Phase 3 trials in type 2 diabetes are launching in 2026. Based on standard Phase 3 timelines and regulatory review, commercial availability is realistically 2028-2029 at the earliest. A separate Phase 3 program for obesity (without diabetes) is also expected to begin. The oral formulation and subcutaneous formulation are being developed in parallel.

How does amycretin compare to tirzepatide (Mounjaro, Zepbound)?

Phase 2 results for amycretin show 14.5% weight loss at 36 weeks without plateau, which is ahead of tirzepatide's typical result at the same timepoint. However, tirzepatide Phase 3 trials in obesity show 15-22% weight loss at 72-80 weeks. Whether amycretin can sustain its trajectory and match or exceed tirzepatide over longer periods is the critical Phase 3 question.
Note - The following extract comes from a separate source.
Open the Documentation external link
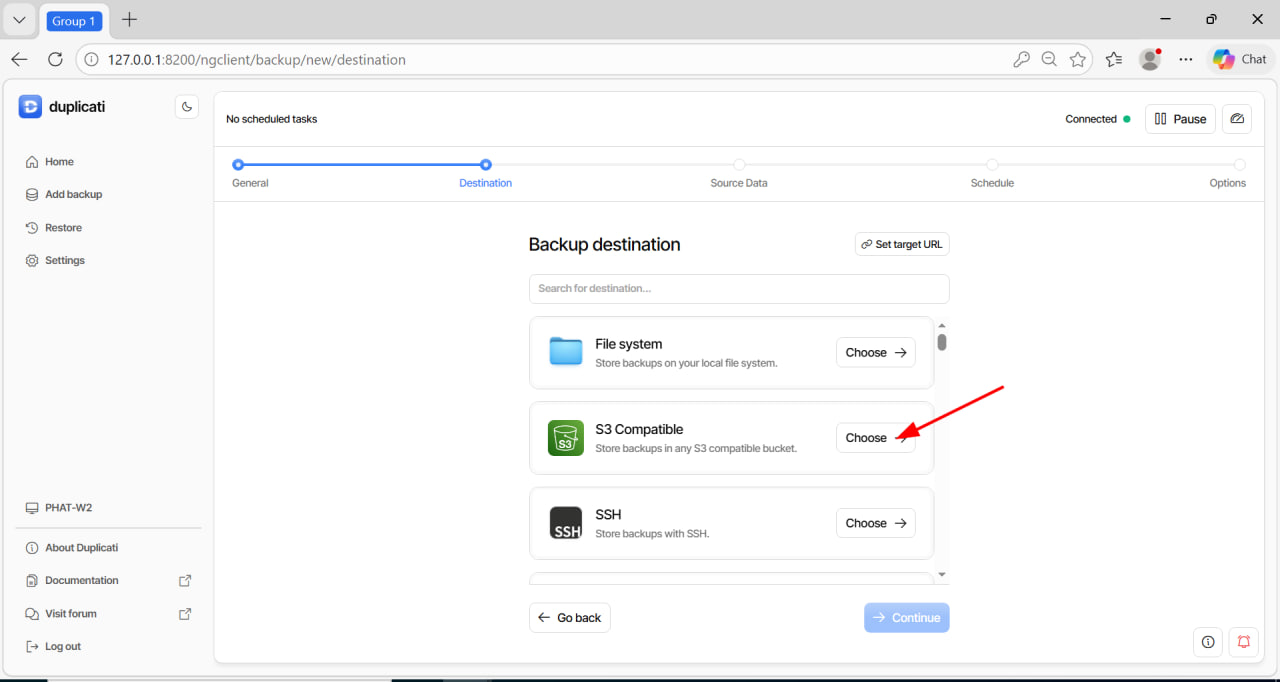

The mechanisms are different: tirzepatide uses GLP-1 and GIP, amycretin uses GLP-1 and amylin.

Do people on amycretin still need vitamin supplements?

Based on what we know about GLP-1 medications generally, yes. All GLP-1 and amylin-based therapies suppress appetite and reduce food intake, creating the same nutrient deficiency risks documented across the class - particularly for vitamin B12, vitamin D, iron, and magnesium. There is no reason to expect amycretin to be different. GLP-1-specific supplementation remains relevant regardless of which molecule is being used.